§ **Aim of the task**
Every record shown here needs to be repeated exactly.

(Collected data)
★ ★ ★ ★ ★ ★ ★

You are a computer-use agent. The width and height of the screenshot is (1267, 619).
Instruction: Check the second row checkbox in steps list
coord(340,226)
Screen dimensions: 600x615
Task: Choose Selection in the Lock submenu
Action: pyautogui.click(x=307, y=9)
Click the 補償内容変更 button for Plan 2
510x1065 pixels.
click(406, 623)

★ ★ ★ ★ ★ ★ ★

§ **Worked solution**
You are a computer-use agent. The width and height of the screenshot is (1267, 619).
Instruction: Check the second row checkbox in steps list
coord(340,226)
Screen dimensions: 600x615
Task: Choose Selection in the Lock submenu
Action: pyautogui.click(x=307, y=9)
Click the 補償内容変更 button for Plan 2
510x1065 pixels.
click(406, 623)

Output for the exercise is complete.